Henschke Keyneton Euphonium
Matthew Jukes, MatthewJukes.com – 28th March, 2022
I am particularly partial to Keyneton Euphonium, and it is a genuinely noble creation in 2017. The 2017 is a tighter, more structured style than the expansive 2016, and yet I like it enormously for very different reasons. There is no need for this blend to load muscle and weight on the palate, even though many wines do just this. Imagine, if you will, a KE sporting a perfectly tailored three-piece suit, broad across the shoulders and nipped in at the waist – this is the silhouette of 2017 Euphonium. Elegant, controlled and suave, this is a perfumed wine with a gorgeous, smoky, red-fruited feel. The acidity is mouth-watering, making this intense red wine feel refreshing and savoury. I am extremely impressed and if you consider the diminutive price tag, this is a work of genius. While I appreciate that it could not be more different in delivery than the mighty 2016, I find its balance and elegance exceptionally alluring. You could indeed open a bottle today and enjoy the flavours from the off, but there is a rigidity and poise here buried in its core that will enable this wine to mellow for a good ten to fifteen years. (Drink now – 2035).

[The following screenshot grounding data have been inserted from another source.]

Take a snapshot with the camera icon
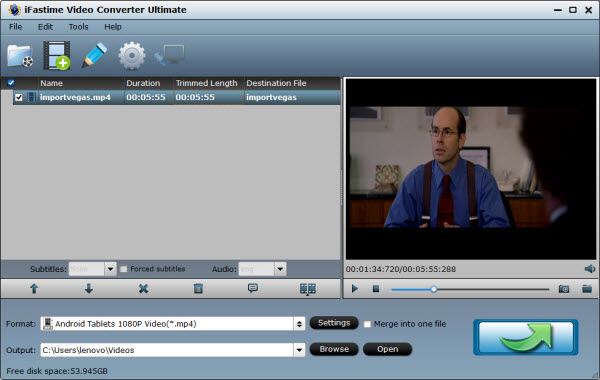Screen dimensions: 600x380 (564, 289)
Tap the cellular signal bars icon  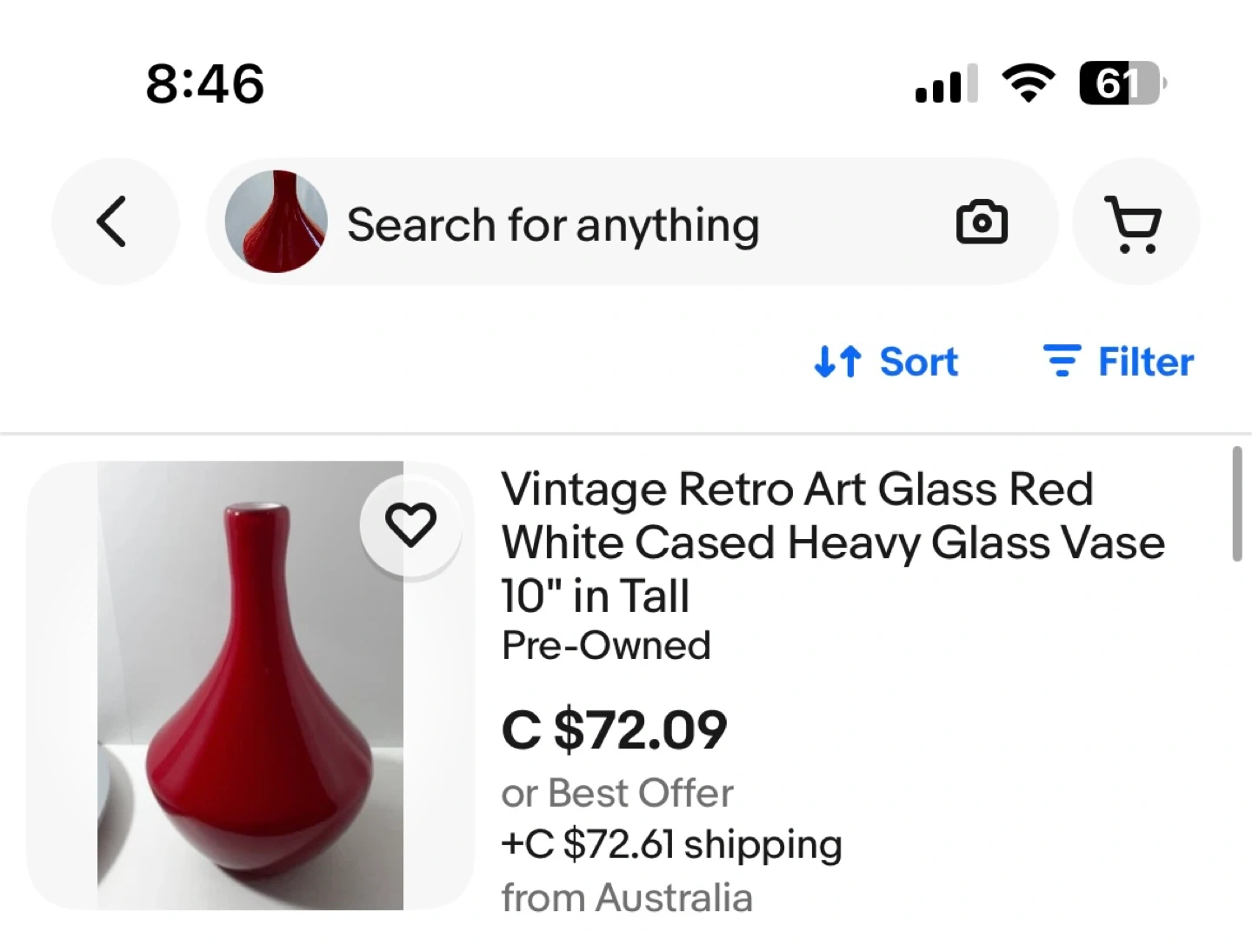tap(945, 84)
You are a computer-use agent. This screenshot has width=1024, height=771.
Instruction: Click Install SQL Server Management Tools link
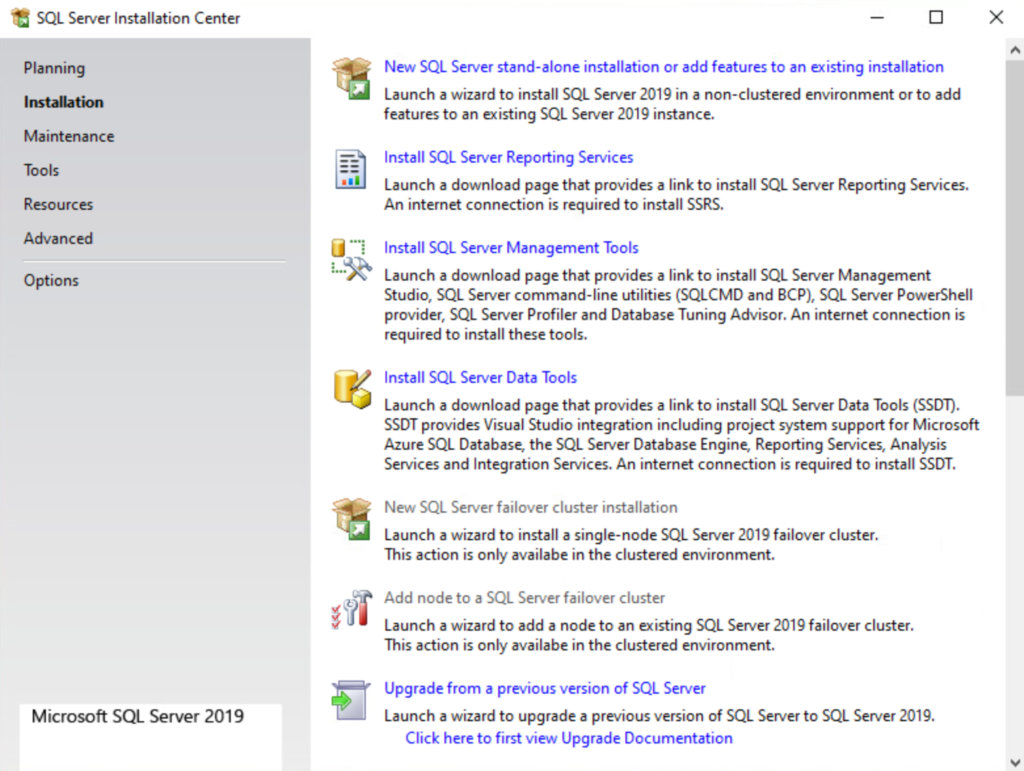click(x=510, y=247)
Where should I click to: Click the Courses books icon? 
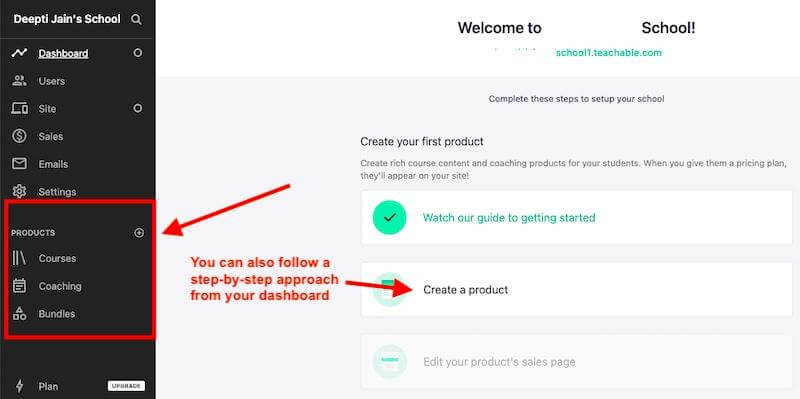point(19,258)
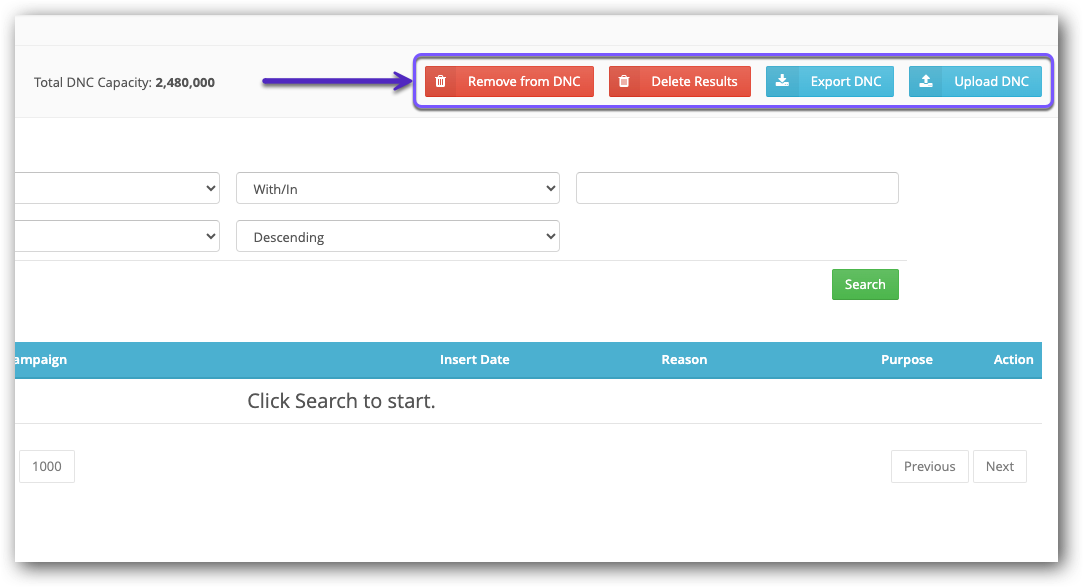Click the trash icon on Remove from DNC
Viewport: 1083px width, 587px height.
tap(440, 82)
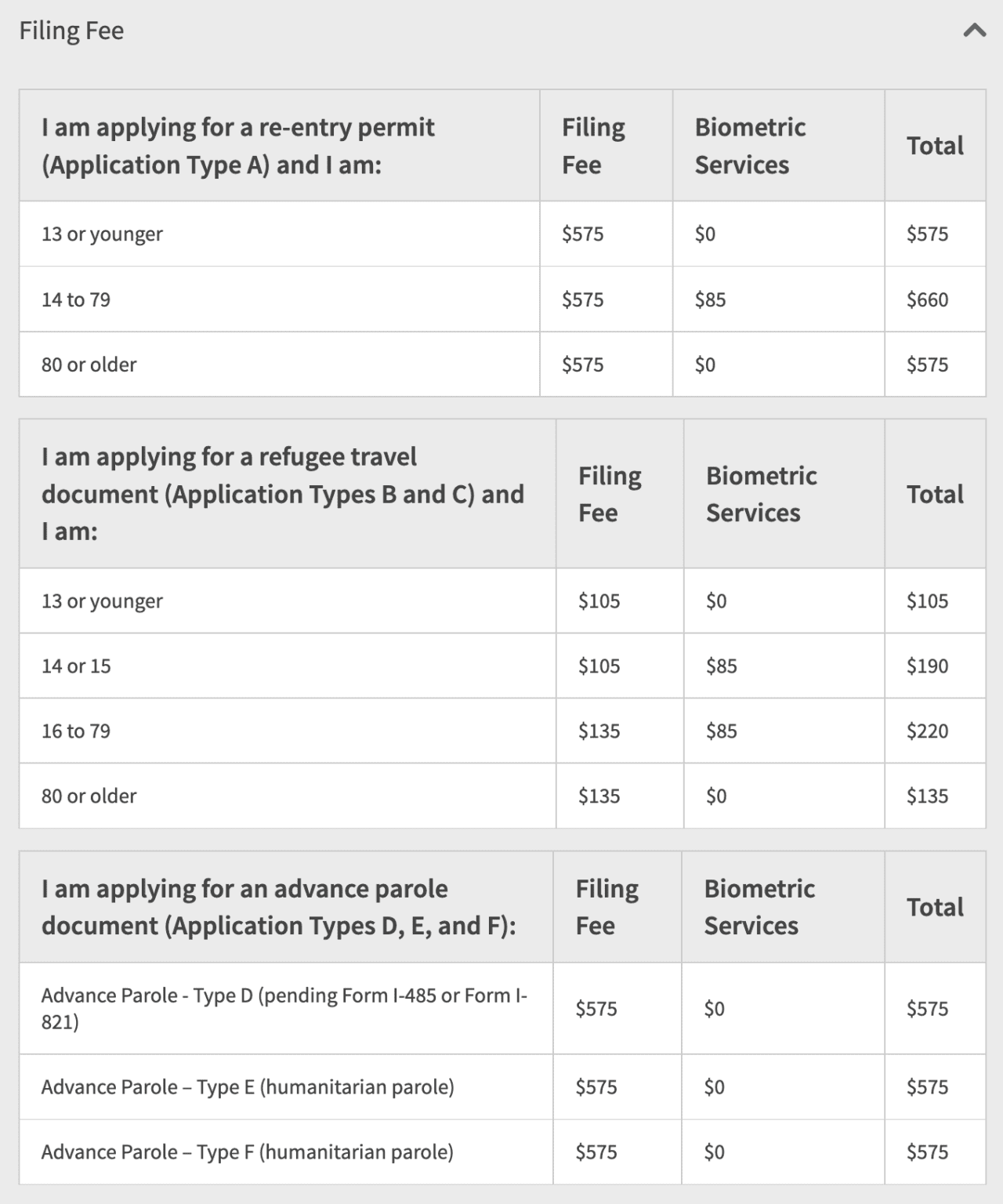Select the refugee travel document header
Viewport: 1003px width, 1204px height.
283,494
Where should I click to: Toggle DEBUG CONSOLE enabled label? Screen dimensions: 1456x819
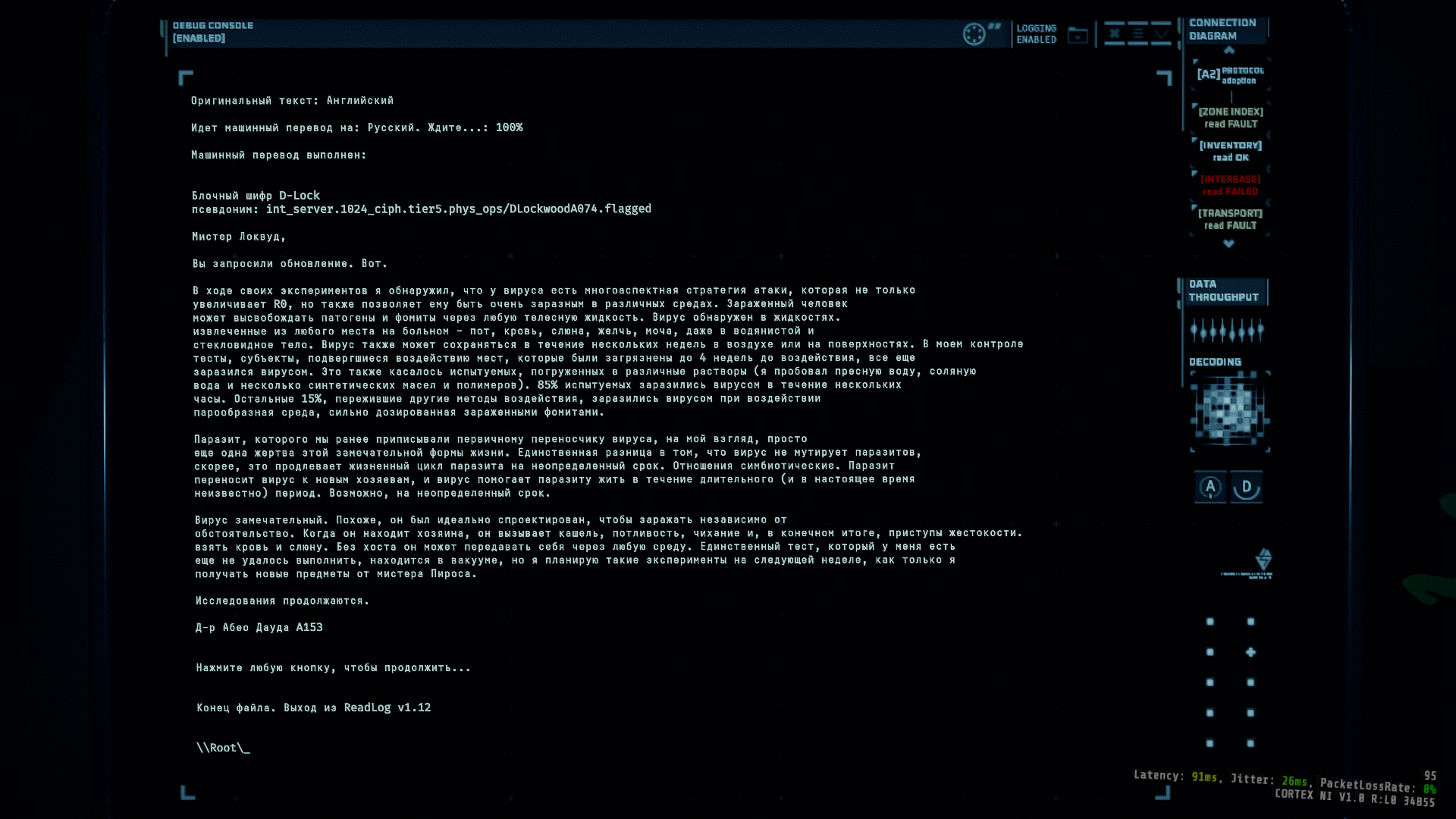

Jancis Robinson MW, JancisRobinson.com – 28th March, 2022
Full screwcapped bottle 1,283 g. This is not a single-vineyard release but was included in my box of samples by UK importer Liberty Wines (the 2018 is already released in Australia). 62% Shiraz, 24% Cabernet Sauvignon, 11% Cabernet Franc, 3% Merlot from Eden Valley and Barossa Valley. Aged for 18 months in 85% French and 15% American oak of which 19% was new. For more background see this wine of the week. Stephen Henschke reiterates that, although this blend contains quite a portion of grapes bought in, including some from Barossa Valley, the growers of them tend to be friends of the family.
Although this is different in its ingredients, this wine very much exhibits the subtle, polished, Henschke style of winemaking with freshness and salinity and perfectly ripened fruit with a super-clean finish. It may not be quite as long as the single-vineyard wines but the pricing is fair relative to them. 14.5%
Drink 2022 – 2030
Tyson Stelzer, Halliday Wine Companion – 13th August, 2021
62/24/11/3 shiraz/cabernet sauvignon/cabernet franc/merlot. Matured 18 months in (19% new) seasoned 85/15% French/American oak hogsheads. I love the transparency of the Barossa's cooler seasons, in such articulate detail here that all 4 varieties are clearly visible in all their glory. Unashamedly medium bodied, refreshing and enticing, yet in no way underpowered, simplistic or short lived. Crunchy berry fruits, fine-ground tannins and vibrant acidity unite to marvellous effect and outstanding line and length. It takes some skill, dexterity and humility in the winery to allow fruit of such elegance to really sing. A classic Barossa blend with a long future before it.
Huon Hooke, The Real Review – 28th March, 2022
Very good deep red colour with a good purple tint. The bouquet is sweetly raspberry-ish and very Eden Valley in style, earthy-spicy also, with a bouquet of dried herbs and dried flowers, especially sage. The wine is deliciously fruit-sweet and almost lush in the mouth, the masses of fine, subtly drying tannins keeping the finish and aftertaste neat and disciplined. A lovely wine, approachable already but certainly built to last and will be better if you can keep your hands off it a few years.